Heute, am 11. März 2014, haben wir einen Grund zum Feiern: In einer überwältigenden Mehrheit stimmten die Abgeordneten im EU-Parlament gegen die von der EU-Kommission vorgeschlagene Saatgut-Verordnung, die alte und seltene Sorten von Obst, Gemüse und Getreide massiv gefährdet hätte. Vor fast genau einem Jahr startetet GLOBAL 2000 gemeinsam mit der ARCHE NOAH die Kampagne „Freiheit für die Vielfalt“. Innerhalb von wenigen Wochen haben eine viertel Million Menschen die Petition unterzeichnet. Nun, zwei Monate vor der Wahl zum Europäischen Parlament, erteilten die EU-Abgeordneten dieser umstrittenen Verordnung die Absage.
WIR GESTALTEN UNSERE ZUKUNFT
Bis zum letzten Moment war der Ausgang der Abstimmung offen geblieben. „Es gab Bestrebungen bei der Europäischen Volkspartei und den EU-Sozialdemokraten, eine Zurückweisung zu verhindern und nach der EU-Wahl an der Verordnung weiterzuarbeiten, als wäre nichts gewesen.

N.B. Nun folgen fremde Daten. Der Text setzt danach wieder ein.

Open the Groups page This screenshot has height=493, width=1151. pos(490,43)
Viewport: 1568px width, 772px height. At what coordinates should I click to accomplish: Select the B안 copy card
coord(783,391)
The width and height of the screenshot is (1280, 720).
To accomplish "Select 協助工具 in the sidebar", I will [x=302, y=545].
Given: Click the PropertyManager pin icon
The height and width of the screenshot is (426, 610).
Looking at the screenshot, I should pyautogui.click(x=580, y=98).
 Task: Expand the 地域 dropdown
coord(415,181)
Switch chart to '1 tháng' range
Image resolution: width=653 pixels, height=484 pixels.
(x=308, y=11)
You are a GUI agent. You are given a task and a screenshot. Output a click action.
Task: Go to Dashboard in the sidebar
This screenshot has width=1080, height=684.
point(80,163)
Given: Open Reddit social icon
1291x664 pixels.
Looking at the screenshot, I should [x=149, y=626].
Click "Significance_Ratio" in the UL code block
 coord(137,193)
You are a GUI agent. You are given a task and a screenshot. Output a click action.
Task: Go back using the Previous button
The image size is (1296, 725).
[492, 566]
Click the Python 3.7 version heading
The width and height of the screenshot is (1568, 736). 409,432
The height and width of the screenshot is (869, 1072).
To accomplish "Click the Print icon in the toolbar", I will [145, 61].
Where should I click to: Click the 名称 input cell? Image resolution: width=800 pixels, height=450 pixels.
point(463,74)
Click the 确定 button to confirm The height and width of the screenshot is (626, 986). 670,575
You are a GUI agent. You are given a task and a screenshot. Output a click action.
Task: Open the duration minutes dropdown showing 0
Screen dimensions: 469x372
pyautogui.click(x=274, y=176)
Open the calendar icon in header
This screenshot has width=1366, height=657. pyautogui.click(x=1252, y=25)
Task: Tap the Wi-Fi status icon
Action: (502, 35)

Doch der Apell der BürgerInnen hat gewirkt: Insgesamt protestierten über 400.000 Bürgerinnen in Österreich, allein in der vergangenen Woche haben rund 50.000 Menschen E-Mails an das Parlament geschrieben und eine Zurückweisung gefordert“, sagt Heidemarie Porstner, Agrarsprecherin bei der Umweltschutzorganisation GLOBAL 2000. „Dieses Beispiel zeigt: Wir alle können EU-Gesetzgebung mitgestalten, wenn wir uns rechtzeitig einbringen!“ Vor allem der persönlichen Initiative von Elisabeth Köstinger (ÖVP), die die Europäische Volkspartei von der Zurückweisung überzeugt hat, und dem großen Einsatz von Karin Kadenbach (SPÖ), die Sozialdemokraten hinter die Position pro Vielfalt zu bringen, ist es zu verdanken, dass dieses Votum möglich wurde. „Wir bedanken uns ganz herzlich.“, betonen Porstner und Niznik.